The difference for Wichita and Kansas' is the old-fashioned economy, say experts. For once, it was good to be left behind by the high-flying parts of the country.
Kansas has largely avoided the real estate bubble. Real estate and construction never made up an outsized portion of the Kansas economy, as it did in the so-called "sand states" of Arizona, Nevada, Florida and California.
The lack of a real estate collapse also means less of a burden on the state's banking sector, although the general disappearance of credit has hurt the local economy badly.
Just as importantly, the state's large agriculture sector and oil-and-gas sector suffered only mild downturns in 2009, softening the blow in Kansas, as it did throughout the Midwest.
What helped Wichita was the fact that it missed the hottest sectors of the past decade: real estate, construction and finance.
Those three sectors expanded dramatically as low interest rates, financial innovation and lax regulation combined to push trillions of dollars in
credit into the housing market.
Some markets grew 10 or 20 percent or more every year for four or five years. As a result, builders and developers and investors went crazy.
Huge swaths of the labor force went into home construction.

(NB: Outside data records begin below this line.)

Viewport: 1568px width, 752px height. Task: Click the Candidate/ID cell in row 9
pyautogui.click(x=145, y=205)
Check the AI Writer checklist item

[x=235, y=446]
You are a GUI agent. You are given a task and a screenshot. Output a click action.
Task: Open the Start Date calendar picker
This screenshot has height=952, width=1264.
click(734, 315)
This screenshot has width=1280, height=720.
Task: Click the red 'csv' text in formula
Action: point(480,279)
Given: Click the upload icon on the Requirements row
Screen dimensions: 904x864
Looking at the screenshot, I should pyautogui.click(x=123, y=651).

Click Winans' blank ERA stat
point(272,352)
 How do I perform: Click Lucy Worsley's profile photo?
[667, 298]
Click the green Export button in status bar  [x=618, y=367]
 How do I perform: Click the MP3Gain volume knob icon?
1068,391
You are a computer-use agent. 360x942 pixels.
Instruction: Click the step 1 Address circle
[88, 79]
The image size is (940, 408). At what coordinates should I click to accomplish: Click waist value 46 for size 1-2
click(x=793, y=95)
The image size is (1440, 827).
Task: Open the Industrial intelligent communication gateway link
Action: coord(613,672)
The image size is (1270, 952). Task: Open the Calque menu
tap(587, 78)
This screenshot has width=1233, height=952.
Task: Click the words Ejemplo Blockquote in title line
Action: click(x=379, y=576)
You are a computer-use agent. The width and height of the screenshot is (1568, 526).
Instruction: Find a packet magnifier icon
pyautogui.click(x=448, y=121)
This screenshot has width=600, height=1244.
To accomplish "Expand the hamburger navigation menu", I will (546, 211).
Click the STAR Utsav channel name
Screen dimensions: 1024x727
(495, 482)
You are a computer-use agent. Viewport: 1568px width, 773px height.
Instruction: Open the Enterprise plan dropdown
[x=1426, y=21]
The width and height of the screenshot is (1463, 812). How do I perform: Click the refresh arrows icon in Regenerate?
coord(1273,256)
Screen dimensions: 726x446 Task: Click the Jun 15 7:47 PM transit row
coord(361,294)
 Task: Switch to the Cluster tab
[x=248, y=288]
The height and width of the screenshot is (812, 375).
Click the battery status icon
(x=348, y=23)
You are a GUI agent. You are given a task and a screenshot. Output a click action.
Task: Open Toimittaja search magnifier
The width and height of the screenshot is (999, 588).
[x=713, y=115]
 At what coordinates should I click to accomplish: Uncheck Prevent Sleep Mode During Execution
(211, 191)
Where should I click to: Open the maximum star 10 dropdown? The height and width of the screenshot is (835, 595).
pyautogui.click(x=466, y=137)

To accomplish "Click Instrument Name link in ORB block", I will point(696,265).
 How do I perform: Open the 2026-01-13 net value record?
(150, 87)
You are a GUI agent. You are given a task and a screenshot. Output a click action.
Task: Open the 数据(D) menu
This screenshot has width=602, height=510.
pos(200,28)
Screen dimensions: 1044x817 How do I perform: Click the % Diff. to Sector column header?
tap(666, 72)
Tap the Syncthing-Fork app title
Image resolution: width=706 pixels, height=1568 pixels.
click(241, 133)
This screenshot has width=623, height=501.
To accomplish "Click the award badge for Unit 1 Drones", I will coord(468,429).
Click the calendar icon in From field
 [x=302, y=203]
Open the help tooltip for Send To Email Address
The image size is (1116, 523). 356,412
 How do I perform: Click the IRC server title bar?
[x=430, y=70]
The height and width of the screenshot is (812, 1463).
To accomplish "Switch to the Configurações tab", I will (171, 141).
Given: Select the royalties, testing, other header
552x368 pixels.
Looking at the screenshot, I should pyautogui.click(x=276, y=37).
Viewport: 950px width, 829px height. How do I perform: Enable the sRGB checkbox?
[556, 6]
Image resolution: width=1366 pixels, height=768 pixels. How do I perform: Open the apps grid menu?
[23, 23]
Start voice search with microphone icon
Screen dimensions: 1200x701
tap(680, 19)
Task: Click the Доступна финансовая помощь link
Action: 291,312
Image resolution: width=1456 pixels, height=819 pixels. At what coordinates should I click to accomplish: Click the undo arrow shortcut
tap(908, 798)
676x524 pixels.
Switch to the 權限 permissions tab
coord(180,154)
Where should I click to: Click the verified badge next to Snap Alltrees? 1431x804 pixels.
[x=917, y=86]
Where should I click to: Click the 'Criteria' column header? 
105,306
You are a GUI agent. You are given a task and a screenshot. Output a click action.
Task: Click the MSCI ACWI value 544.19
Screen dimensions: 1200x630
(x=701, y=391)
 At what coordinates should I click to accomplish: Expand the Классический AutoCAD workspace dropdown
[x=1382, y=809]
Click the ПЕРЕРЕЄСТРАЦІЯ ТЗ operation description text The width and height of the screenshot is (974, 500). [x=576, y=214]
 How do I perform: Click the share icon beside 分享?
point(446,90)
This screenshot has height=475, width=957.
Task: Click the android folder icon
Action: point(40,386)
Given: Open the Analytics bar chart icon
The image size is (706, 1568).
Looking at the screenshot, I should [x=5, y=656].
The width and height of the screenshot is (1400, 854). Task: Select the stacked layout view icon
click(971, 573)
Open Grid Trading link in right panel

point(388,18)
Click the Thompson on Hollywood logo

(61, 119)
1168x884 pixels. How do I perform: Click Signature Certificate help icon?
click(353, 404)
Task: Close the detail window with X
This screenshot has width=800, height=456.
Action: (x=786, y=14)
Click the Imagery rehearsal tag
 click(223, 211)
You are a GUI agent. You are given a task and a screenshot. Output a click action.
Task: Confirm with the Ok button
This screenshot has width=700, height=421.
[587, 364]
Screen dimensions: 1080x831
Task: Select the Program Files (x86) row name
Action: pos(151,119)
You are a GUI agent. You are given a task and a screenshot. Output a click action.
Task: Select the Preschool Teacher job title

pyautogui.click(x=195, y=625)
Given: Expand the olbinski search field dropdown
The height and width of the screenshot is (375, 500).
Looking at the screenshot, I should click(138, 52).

At the height of the boom in 2006, Nevada's construction industry employed nearly 10 percent of its work force.
But once the prices got too high and people stopped buying, credit dried up and prices have fallen 20 percent and are expected to continue to fall.
Real estate research firm First American CoreLogic projects that Las Vegas homes won't be worth their cumulative mortgages for 10 more years, until their owners pay down the principle and home values start to rise again.
In Wichita, equity remains in positive territory, even though foreclosures are up and home prices have fallen slightly.
Our construction industry has dropped, but not by the disastrous amounts seen in Nevada.
"We don't grow as fast so we don't fall as fast," said Donna Ginther, director of the Center for Economic and Business Analysis at the University of Kansas.
Agriculture and oil
Rural economies are doing better in the recession than urban ones, said Bill Greiner, chief investment officer for UMB Bank.
That's true in Kansas, where the state is doing better than Wichita, because of its agricultural and energy sectors.
Farm incomes fell 20 percent from 2008, their best year ever, but agriculture remained a steadying force. Oil and gas production also fell in 2009 as prices plunged off of 2008 highs before finding more reasonable levels.
Both were hurt by the slowdown in demand caused by the global recession, but they benefited from moderating input costs.
"Kansas and Kansans tend to be good at pulling things out of the ground, be it food or energy," Greiner said.
And even during a recession, he said, sales of food and energy remain relatively strong compared with discretionary items such as corporate jets, he said.
The future
But if these factors kept the state from falling as deeply into a hole, does it mean the state and city will climb out of recession more quickly?
Not really, say the experts. It will take another two years before the aircraft industry begins serious hiring again, and that is what really drives the Wichita economy. Much of that requires corporate profits, a healthy credit market and time to heal.
A rebound in jet production tends to be very late in the cycle, after the economy has been up and going for a while. However, Greiner said, he expects businesses to take a stronger role in the rebound than usual, with businesses spending at twice the rate as the economy's growth — 3 percent in 2010 —and that would tend to help the aircraft industry.
The state and, to some extent, the metro area will be aided by demand for Kansas agriculture and energy, which will rebound as the globe rebounds and needs more of both.
Where Kansas really benefits is the relative health of the housing market. A Wichita State University forecast for 2010 calls for local home prices to start appreciating again. And that could lead to healthier banks, more real estate sales and more spending by homeowners.
Las Vegas, Tampa and other boom cities probably won't see that this year.
"It will be places like Wichita that lead the comeback," said WSU economist John Wong.
But he noted that Kansas continues to lose tax revenue, one indication the state economy is still hurting.
"It's not blue sky and roses, yet," he said.